On Tuesday, May 23, the Trump Administration released its proposed FY2018 budget. In all, the proposal would cut about $54 billion to programs that benefit cities, including elimination of CDBG grants, TIGER grants, EDA, NFIP Flood Hazard Mapping Program, CDFI grants, and elimination of the Appalachian Regional Commission; and significant cuts to Byrne Grants, funding for the Corps of Engineers, and water and wastewater loan and grant programs.
If approved by Congress, the proposed cuts will have a devastating impact on cities throughout the state; rural areas would be hit particularly hard. Grant and loan funds available to cities through these programs have supported job growth and economic stabilization throughout Georgia, allowe communities to complete essential projects that protect the public’s health and safety, and empower local leaders to decide where funds should be used to meet specific city needs.
The Administration has pledged to work in partnership with local officials to develop a comprehensive plan for infrastructure investment. The White House and Congress have urged city officials to communicate with them about municipal infrastructure needs and how federal funds are critical to completion of local projects. GMA encourages city officials to take advantage of this invitation from federal leaders to explain their city’s perspective on the need for federal programs for water, sewer, transportation, housing, broadband, public safety, environmental, and economic development.
The White House has already included Georgia officials in conversations about infrastructure funding, most recently by inviting GMA President Boyd Austin to participate in the Infrastructure Policy and Process Working Discussion at The White House Complex on Thursday, May 18. At that meeting, eighteen state, local, tribal, and territorial government leaders met with D.J. Gribbin, a special assistant for infrastructure policy to President Donald J. Trump. President Austin was one of three Georgians invited--including Georgia DOT Planning Director Jay Roberts, and State Senator Tyler Harper. He was also one of three mayors, including the mayor of Miami, FL, and Fayetteville, NC. The Administration plans to host future meetings in Washington to discuss infrastructure funding, including a meeting with Georgia city officials this summer. Georgia has a seat at the table in the discussion on infrastructure needs and it is imperative that city officials capitalize on this opportunity.
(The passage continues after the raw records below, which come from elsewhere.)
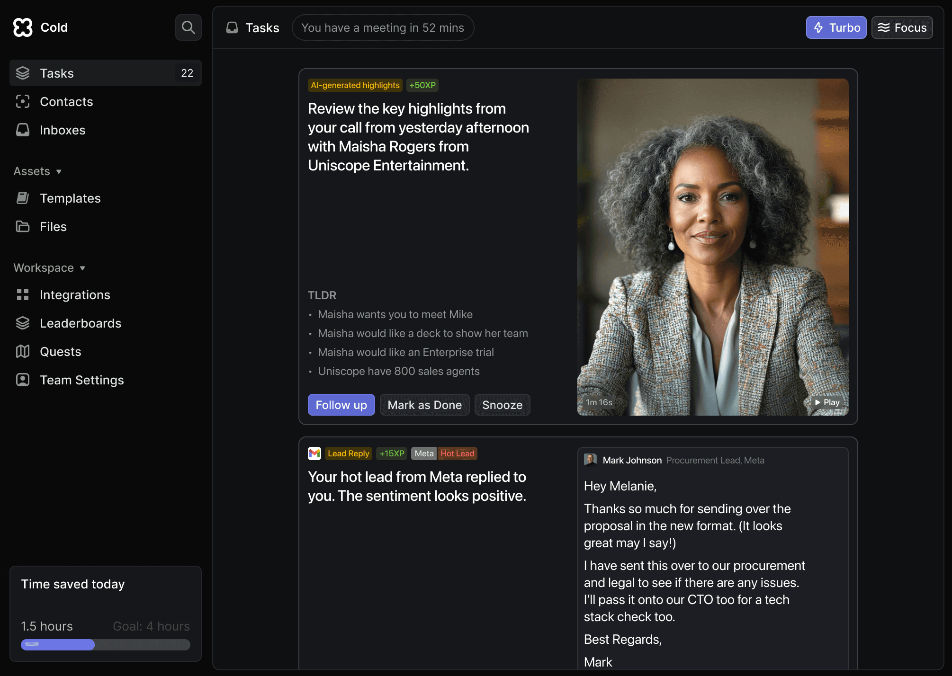Snooze the call highlights task
This screenshot has height=676, width=952.
(502, 405)
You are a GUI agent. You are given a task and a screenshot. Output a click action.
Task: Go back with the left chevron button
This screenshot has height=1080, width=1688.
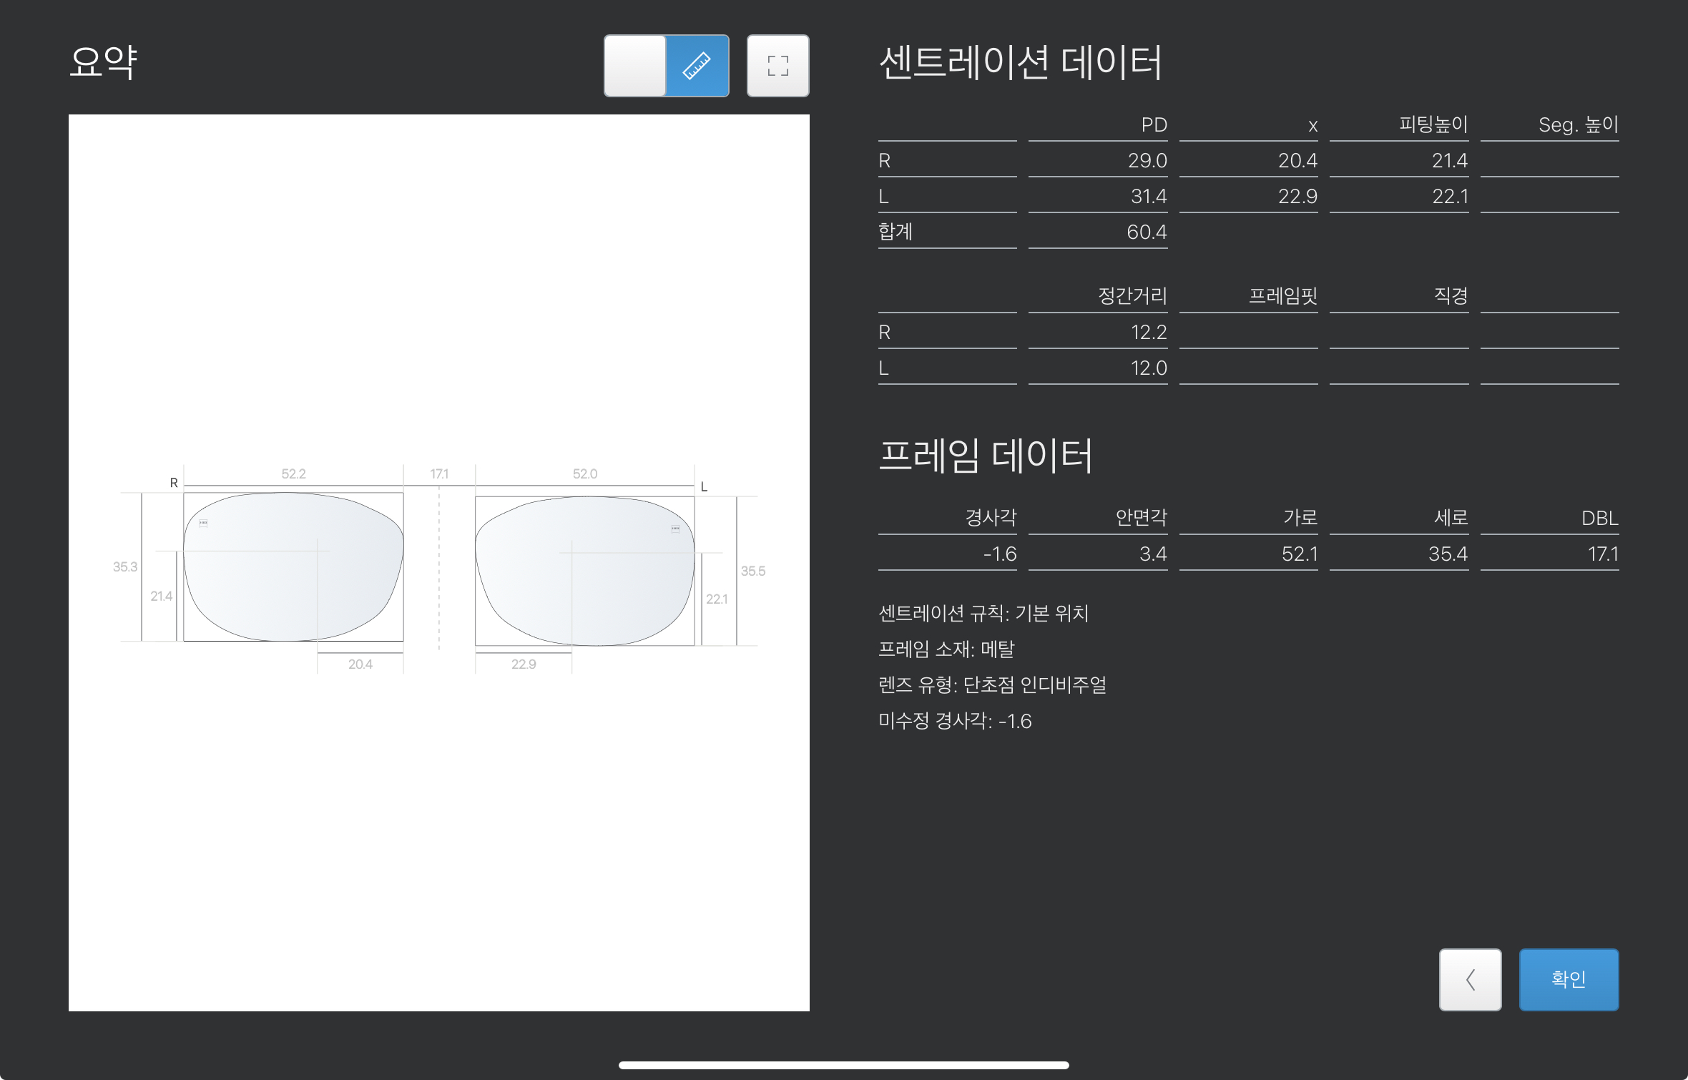[1470, 978]
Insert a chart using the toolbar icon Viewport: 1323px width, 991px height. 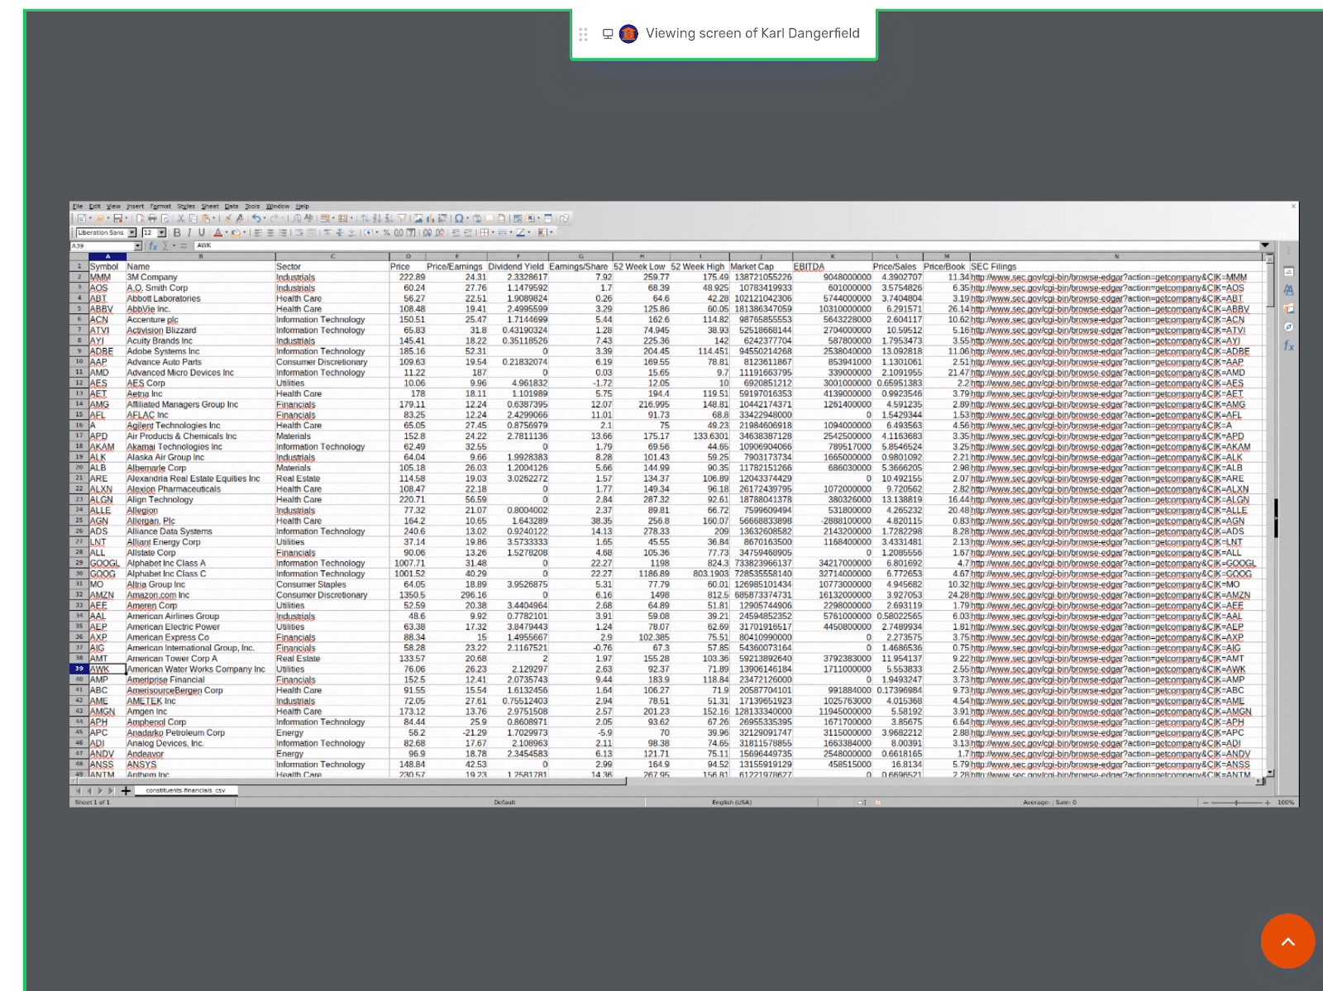click(x=432, y=220)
Congress is in recess May 29 - June 2 and will be back in session on June 6. During the break, city officials are encouraged to reach out to their Congressman and Senators to let them know how important these programs are to their community. Sharing specific local examples of where CDBG and other funds have been used by cities will are the most helpful feedback you can provide to members of Congress as they continue to work on the FY18 budget.